BEGIN
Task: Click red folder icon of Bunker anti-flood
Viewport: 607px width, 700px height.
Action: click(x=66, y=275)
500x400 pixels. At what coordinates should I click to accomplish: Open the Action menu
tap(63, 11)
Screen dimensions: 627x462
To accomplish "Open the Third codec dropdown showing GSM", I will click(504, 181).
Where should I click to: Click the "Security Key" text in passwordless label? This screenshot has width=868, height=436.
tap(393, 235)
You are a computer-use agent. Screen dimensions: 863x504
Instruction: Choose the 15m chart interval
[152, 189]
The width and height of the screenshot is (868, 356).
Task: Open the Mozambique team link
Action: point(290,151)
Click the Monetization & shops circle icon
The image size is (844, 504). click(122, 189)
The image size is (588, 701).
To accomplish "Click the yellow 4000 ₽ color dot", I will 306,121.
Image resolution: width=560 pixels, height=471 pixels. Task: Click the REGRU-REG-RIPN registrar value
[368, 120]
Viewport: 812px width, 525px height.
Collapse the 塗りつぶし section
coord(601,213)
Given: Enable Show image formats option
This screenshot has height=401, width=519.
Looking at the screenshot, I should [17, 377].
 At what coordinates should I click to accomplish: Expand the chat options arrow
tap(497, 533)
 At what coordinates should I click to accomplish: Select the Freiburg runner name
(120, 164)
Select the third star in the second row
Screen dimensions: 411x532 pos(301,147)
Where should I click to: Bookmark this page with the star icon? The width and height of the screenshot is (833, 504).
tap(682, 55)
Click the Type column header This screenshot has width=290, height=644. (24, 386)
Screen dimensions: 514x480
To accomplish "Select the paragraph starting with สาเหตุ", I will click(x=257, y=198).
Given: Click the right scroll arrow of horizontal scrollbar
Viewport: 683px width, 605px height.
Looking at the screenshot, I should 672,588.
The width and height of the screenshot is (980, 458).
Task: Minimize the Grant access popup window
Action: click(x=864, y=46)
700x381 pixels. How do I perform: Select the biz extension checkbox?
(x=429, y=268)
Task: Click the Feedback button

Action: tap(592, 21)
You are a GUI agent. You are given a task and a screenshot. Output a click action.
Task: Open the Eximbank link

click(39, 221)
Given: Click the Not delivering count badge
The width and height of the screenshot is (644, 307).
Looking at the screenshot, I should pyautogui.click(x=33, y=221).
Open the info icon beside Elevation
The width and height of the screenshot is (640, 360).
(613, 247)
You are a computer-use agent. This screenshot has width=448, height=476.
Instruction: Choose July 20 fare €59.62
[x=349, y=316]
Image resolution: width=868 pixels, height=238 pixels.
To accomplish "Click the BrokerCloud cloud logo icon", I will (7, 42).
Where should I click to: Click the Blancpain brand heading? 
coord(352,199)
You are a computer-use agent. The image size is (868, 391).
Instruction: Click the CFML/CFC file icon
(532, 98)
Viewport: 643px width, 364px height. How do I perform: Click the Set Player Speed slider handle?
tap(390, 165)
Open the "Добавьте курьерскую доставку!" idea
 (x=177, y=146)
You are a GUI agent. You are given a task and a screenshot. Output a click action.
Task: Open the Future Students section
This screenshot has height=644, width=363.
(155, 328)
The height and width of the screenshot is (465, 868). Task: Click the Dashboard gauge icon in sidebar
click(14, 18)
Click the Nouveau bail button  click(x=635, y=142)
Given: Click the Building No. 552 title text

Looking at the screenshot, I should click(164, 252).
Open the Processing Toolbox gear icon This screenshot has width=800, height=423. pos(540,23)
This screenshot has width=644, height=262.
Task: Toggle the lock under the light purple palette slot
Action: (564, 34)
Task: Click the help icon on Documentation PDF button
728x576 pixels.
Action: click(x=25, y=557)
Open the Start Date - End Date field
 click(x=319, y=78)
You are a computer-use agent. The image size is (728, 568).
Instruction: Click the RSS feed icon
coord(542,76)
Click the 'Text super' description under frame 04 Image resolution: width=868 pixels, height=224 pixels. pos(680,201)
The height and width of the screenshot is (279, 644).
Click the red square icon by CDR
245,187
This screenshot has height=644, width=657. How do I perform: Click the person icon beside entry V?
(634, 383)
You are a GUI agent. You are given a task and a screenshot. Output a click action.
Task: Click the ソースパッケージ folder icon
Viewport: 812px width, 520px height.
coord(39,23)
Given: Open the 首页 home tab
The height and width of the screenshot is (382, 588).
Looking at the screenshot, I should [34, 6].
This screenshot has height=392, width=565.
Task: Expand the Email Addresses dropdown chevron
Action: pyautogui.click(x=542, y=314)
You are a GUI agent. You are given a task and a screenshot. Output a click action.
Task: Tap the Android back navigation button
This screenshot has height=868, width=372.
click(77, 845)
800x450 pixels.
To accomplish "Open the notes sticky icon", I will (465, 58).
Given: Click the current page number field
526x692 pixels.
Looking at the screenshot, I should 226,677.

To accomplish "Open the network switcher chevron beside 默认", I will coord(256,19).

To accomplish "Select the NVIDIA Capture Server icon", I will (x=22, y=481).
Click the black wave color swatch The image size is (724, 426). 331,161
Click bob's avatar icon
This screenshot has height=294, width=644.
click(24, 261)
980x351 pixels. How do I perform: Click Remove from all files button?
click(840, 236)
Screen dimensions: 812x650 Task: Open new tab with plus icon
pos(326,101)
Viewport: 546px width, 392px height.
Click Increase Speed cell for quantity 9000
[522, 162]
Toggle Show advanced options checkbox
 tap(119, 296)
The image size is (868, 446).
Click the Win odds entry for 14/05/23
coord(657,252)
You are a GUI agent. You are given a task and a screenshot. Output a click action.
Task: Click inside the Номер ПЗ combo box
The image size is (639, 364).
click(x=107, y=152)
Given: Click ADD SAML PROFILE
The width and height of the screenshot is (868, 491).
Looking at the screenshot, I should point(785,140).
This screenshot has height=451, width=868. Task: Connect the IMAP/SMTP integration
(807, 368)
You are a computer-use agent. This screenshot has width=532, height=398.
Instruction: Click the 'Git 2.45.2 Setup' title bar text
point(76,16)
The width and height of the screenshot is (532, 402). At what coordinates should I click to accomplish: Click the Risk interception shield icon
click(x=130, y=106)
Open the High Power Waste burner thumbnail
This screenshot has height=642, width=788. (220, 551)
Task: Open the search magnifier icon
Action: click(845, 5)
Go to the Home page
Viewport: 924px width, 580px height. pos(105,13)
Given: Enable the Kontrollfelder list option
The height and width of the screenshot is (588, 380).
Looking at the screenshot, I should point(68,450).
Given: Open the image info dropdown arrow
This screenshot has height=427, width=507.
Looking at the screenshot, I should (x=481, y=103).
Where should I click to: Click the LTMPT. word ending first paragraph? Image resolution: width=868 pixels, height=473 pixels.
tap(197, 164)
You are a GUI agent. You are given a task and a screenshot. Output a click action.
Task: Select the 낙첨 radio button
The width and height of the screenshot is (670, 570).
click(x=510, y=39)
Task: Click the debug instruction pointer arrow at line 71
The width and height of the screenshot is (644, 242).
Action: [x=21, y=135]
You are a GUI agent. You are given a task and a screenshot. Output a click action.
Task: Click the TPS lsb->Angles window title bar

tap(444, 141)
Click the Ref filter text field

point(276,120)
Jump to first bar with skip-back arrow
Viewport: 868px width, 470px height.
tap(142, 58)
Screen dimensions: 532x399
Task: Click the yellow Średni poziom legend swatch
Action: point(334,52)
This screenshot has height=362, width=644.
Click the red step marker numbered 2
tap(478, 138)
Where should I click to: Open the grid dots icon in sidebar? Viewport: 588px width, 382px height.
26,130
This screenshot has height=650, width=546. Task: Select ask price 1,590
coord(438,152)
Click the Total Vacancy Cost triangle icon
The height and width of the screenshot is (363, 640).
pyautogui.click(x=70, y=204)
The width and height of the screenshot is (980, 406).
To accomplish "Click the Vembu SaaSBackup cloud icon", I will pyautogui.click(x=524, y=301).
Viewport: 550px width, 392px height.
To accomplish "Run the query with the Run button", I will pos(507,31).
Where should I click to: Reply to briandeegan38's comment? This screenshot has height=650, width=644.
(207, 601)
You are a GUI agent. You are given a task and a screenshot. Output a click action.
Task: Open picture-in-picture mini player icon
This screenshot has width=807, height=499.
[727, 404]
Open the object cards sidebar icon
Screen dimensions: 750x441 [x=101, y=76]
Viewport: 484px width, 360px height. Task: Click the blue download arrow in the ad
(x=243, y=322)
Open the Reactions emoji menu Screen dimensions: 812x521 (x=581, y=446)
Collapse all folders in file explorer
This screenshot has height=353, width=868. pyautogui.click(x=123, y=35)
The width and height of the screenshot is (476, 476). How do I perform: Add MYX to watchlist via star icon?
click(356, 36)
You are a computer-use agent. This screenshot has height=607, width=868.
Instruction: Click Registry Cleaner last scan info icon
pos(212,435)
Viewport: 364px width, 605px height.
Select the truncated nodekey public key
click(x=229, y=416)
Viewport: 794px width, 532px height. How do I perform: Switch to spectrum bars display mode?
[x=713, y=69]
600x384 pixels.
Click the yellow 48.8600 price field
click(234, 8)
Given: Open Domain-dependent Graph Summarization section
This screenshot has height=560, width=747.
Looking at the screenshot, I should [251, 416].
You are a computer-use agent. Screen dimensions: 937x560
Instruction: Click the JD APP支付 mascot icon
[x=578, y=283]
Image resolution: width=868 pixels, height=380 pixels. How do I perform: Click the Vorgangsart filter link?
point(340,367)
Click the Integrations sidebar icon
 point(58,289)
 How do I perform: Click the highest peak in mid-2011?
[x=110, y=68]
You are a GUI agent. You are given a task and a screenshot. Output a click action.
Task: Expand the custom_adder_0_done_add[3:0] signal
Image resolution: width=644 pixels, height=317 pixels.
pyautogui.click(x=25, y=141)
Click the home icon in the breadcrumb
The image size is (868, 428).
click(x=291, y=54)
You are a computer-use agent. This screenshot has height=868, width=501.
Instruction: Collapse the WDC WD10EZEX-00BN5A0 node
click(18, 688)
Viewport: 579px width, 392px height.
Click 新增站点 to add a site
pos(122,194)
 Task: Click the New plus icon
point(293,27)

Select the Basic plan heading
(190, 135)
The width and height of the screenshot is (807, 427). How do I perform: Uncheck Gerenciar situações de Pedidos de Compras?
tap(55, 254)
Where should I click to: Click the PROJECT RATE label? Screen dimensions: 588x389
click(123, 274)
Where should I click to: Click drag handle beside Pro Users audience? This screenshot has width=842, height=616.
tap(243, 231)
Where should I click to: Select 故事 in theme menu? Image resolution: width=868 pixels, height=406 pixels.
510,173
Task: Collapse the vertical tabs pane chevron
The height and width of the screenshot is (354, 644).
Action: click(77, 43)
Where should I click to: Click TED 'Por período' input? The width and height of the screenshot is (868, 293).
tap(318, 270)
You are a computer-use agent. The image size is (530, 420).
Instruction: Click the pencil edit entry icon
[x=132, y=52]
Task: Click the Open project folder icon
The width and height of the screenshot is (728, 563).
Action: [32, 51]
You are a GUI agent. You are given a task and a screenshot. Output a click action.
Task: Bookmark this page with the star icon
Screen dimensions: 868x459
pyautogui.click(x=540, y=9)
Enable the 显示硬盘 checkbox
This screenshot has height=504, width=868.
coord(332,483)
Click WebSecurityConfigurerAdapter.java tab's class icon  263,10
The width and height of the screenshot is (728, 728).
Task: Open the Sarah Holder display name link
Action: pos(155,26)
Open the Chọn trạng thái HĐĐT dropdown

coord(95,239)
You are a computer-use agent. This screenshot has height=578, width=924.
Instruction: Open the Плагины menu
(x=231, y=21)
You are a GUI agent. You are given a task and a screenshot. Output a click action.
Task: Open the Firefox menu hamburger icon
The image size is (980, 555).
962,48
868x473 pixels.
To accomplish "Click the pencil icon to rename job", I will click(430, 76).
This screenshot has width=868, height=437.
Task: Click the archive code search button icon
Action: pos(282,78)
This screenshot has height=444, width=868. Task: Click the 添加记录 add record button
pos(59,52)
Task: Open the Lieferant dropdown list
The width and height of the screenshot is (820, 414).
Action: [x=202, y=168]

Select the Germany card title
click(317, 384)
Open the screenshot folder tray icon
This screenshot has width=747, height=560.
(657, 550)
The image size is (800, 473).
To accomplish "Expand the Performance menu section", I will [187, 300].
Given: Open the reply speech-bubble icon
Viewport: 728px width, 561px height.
END
Wherever the string "color" appears in the data above, report the whole line.

RESULT FOR THIS EXERCISE:
To accomplish "Click the yellow 4000 ₽ color dot", I will 306,121.
Click the black wave color swatch The image size is (724, 426). 331,161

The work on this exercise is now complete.